Dataset records Start Marker

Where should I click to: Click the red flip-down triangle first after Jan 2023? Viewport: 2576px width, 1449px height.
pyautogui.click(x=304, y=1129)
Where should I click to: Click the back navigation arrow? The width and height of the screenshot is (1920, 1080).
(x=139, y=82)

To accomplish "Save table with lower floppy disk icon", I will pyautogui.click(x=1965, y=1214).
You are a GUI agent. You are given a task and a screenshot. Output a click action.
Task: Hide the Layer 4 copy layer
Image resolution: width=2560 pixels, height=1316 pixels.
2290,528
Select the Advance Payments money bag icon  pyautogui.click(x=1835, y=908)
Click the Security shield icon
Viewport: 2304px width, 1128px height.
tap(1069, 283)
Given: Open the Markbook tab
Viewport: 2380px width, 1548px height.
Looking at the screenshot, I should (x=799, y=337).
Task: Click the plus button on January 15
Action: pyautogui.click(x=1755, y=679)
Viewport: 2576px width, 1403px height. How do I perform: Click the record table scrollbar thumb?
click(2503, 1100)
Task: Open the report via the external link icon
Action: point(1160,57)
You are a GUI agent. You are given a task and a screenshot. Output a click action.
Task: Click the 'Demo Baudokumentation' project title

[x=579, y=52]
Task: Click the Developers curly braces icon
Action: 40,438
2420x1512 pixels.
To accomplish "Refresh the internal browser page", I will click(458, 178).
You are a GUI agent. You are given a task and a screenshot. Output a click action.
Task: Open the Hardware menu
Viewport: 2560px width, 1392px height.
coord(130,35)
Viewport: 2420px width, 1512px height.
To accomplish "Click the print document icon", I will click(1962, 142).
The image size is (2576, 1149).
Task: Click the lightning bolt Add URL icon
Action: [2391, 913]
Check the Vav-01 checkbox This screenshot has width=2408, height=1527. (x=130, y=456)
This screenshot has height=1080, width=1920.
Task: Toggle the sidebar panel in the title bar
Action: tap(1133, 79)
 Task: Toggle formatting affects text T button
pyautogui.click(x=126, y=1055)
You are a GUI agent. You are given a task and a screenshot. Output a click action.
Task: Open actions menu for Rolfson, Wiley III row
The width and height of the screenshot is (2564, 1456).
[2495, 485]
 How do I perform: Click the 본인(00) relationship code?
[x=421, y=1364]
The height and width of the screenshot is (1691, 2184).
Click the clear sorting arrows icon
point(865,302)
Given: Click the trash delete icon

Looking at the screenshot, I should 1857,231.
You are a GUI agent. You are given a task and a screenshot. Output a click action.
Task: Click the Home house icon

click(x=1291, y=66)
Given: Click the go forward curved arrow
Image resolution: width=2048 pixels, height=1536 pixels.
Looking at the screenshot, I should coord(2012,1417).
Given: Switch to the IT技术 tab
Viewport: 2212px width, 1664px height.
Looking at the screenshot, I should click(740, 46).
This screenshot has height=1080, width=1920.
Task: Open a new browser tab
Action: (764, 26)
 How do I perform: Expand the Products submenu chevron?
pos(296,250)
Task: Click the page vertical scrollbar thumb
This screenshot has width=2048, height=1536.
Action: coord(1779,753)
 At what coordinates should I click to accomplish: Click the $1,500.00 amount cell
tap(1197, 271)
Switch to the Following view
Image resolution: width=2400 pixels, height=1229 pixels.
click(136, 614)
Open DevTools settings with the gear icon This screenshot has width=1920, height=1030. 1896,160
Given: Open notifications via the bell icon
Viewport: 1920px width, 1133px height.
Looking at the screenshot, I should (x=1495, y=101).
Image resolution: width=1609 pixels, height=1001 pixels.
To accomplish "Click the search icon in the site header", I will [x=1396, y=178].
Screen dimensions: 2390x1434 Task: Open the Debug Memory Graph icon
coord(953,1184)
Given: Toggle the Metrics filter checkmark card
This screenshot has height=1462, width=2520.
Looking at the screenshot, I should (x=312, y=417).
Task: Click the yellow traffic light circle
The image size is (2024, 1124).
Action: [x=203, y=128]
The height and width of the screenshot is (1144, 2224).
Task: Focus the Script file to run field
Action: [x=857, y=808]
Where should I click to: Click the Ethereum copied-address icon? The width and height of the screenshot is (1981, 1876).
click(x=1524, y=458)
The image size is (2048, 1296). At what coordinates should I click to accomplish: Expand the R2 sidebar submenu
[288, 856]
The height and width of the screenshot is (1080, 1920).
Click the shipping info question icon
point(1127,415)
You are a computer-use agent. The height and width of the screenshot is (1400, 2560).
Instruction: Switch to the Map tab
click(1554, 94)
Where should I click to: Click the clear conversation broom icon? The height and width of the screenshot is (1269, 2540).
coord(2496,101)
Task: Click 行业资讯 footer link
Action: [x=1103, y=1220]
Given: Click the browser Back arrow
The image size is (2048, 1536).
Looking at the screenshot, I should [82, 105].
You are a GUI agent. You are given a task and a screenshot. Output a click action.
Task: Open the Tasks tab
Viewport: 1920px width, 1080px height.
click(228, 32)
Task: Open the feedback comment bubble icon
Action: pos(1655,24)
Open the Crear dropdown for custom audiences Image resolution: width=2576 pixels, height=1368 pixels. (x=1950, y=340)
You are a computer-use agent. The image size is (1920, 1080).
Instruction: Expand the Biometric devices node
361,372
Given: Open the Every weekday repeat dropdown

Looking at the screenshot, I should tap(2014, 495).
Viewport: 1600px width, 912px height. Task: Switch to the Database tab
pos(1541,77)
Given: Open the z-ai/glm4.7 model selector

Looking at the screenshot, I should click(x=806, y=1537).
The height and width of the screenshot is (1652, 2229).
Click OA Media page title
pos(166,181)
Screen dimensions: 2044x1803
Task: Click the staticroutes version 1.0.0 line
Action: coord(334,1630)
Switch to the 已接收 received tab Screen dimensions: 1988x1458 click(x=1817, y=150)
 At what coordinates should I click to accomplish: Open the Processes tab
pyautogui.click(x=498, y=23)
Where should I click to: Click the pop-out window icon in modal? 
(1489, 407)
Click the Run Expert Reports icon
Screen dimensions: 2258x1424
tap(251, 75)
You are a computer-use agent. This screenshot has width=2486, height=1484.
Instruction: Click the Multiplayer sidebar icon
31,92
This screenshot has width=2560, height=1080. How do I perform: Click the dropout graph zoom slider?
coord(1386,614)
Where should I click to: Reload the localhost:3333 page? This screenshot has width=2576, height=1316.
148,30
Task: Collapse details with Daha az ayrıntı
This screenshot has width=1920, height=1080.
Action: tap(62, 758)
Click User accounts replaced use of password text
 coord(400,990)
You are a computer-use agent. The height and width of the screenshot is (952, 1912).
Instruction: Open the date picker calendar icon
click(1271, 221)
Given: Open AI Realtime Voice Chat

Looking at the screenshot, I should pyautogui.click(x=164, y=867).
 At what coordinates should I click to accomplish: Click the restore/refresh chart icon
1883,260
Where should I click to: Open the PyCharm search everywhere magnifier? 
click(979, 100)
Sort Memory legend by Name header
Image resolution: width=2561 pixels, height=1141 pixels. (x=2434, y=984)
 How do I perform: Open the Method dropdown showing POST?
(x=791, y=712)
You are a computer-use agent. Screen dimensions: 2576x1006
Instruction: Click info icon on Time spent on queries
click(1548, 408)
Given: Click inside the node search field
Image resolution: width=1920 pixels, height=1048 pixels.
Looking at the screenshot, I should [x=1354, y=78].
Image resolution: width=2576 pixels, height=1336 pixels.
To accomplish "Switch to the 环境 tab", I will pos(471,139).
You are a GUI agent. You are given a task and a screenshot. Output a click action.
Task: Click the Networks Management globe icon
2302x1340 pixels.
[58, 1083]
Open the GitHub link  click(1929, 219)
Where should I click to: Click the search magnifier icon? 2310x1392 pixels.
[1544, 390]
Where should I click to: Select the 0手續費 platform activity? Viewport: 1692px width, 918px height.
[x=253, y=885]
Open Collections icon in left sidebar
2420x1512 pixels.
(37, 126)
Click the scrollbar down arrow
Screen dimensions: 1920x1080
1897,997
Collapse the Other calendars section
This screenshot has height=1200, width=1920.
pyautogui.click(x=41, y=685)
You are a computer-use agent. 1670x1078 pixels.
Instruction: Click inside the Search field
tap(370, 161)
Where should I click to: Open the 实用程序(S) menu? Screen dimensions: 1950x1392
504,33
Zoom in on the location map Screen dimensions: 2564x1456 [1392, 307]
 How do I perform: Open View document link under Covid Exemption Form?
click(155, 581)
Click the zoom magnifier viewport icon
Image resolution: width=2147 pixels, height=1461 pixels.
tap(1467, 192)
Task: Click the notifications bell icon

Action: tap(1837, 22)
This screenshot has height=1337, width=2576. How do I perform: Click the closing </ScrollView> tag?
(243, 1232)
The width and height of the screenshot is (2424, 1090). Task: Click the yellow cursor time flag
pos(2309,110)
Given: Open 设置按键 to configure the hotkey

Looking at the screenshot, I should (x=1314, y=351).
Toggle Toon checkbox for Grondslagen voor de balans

Dataset records End Marker

### Aim of the exercise
From the first line of the entries above to the line with "Viewport: 2420px width, 1512px height.", please return every line exactly, keeping both ends.

### Response area
Where should I click to: Click the red flip-down triangle first after Jan 2023? Viewport: 2576px width, 1449px height.
pyautogui.click(x=304, y=1129)
Where should I click to: Click the back navigation arrow? The width and height of the screenshot is (1920, 1080).
(x=139, y=82)

To accomplish "Save table with lower floppy disk icon", I will pyautogui.click(x=1965, y=1214).
You are a GUI agent. You are given a task and a screenshot. Output a click action.
Task: Hide the Layer 4 copy layer
Image resolution: width=2560 pixels, height=1316 pixels.
2290,528
Select the Advance Payments money bag icon  pyautogui.click(x=1835, y=908)
Click the Security shield icon
Viewport: 2304px width, 1128px height.
tap(1069, 283)
Given: Open the Markbook tab
Viewport: 2380px width, 1548px height.
Looking at the screenshot, I should (x=799, y=337).
Task: Click the plus button on January 15
Action: pyautogui.click(x=1755, y=679)
Viewport: 2576px width, 1403px height. How do I perform: Click the record table scrollbar thumb?
click(2503, 1100)
Task: Open the report via the external link icon
Action: point(1160,57)
You are a GUI agent. You are given a task and a screenshot. Output a click action.
Task: Click the 'Demo Baudokumentation' project title

[x=579, y=52]
Task: Click the Developers curly braces icon
Action: 40,438
2420x1512 pixels.
To accomplish "Refresh the internal browser page", I will click(458, 178).
You are a GUI agent. You are given a task and a screenshot. Output a click action.
Task: Open the Hardware menu
Viewport: 2560px width, 1392px height.
coord(130,35)
Viewport: 2420px width, 1512px height.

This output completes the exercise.